Your instructions | Shift every coordinate in the answers up by 9 and write out again all the items from the line containing "1367x896 pixels. Task: Click" through the line containing "pos(609,709)", inclusive, with their requests. Leave the pictures out.

Data records |
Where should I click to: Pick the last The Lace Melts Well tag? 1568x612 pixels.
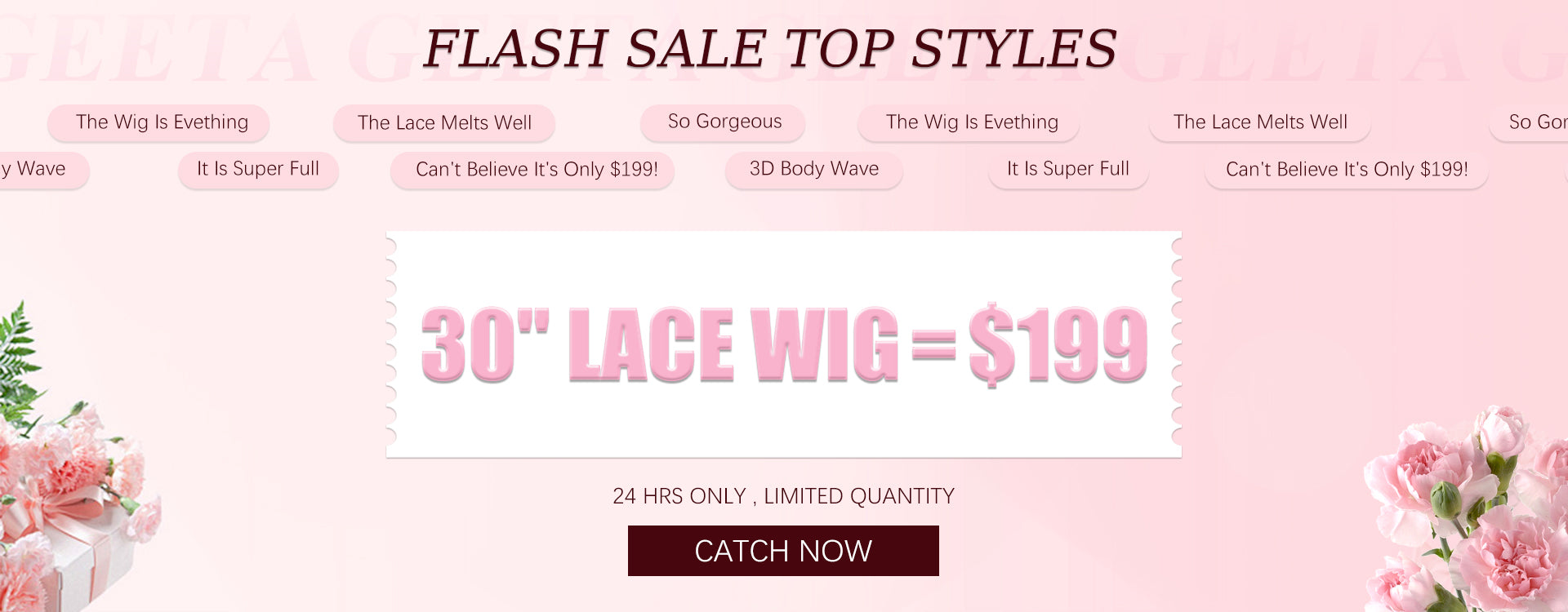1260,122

--

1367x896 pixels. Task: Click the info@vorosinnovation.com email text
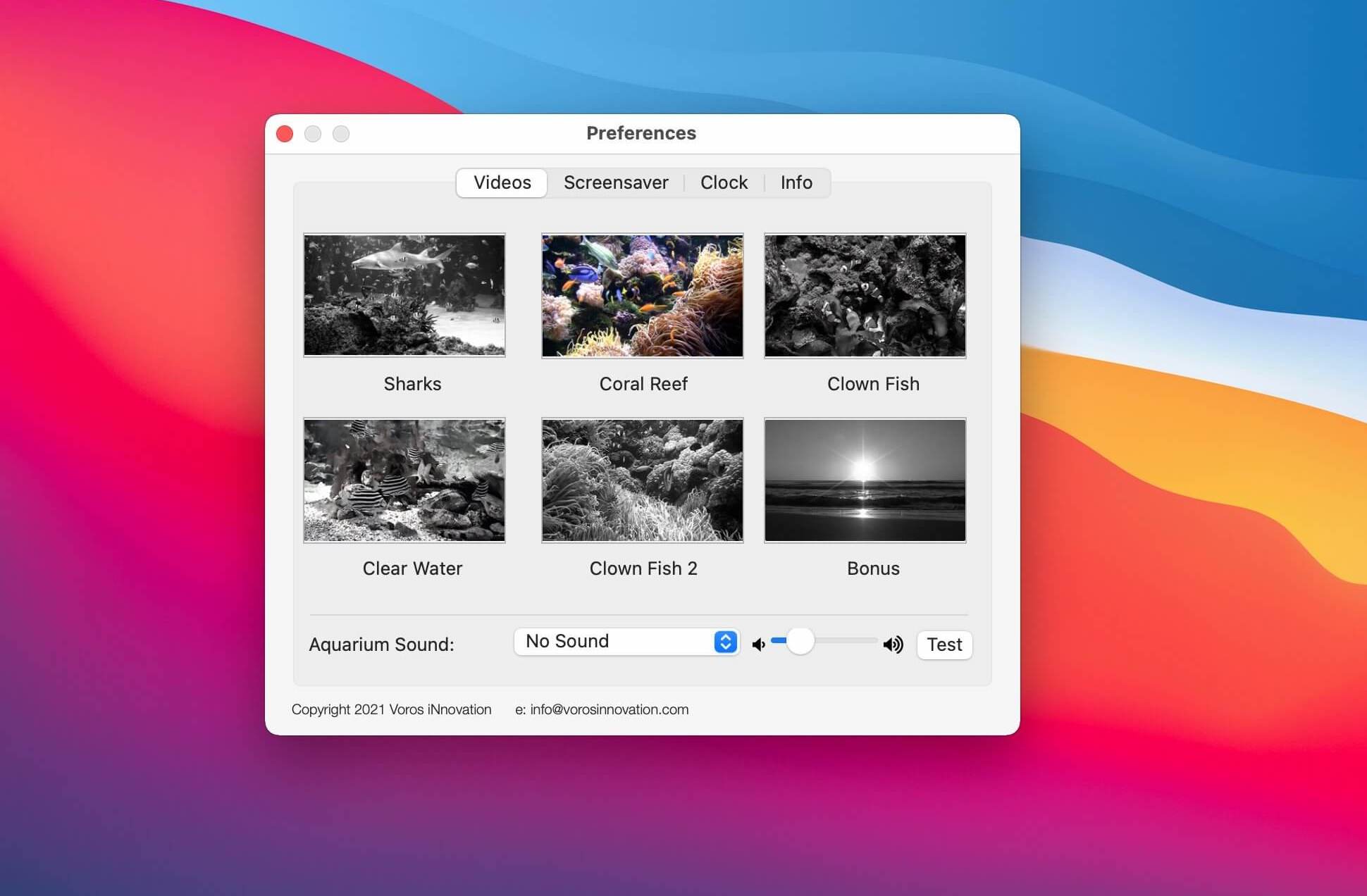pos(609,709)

--

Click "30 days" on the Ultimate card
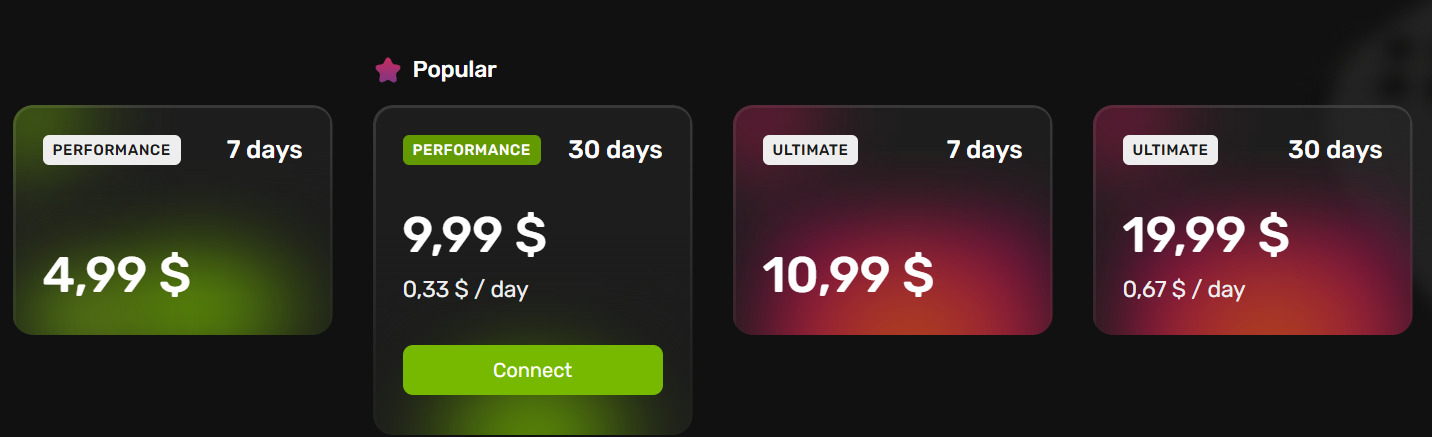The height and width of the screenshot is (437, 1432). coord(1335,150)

Solution |
1367x896 pixels. Task: Click the info@vorosinnovation.com email text
pos(618,718)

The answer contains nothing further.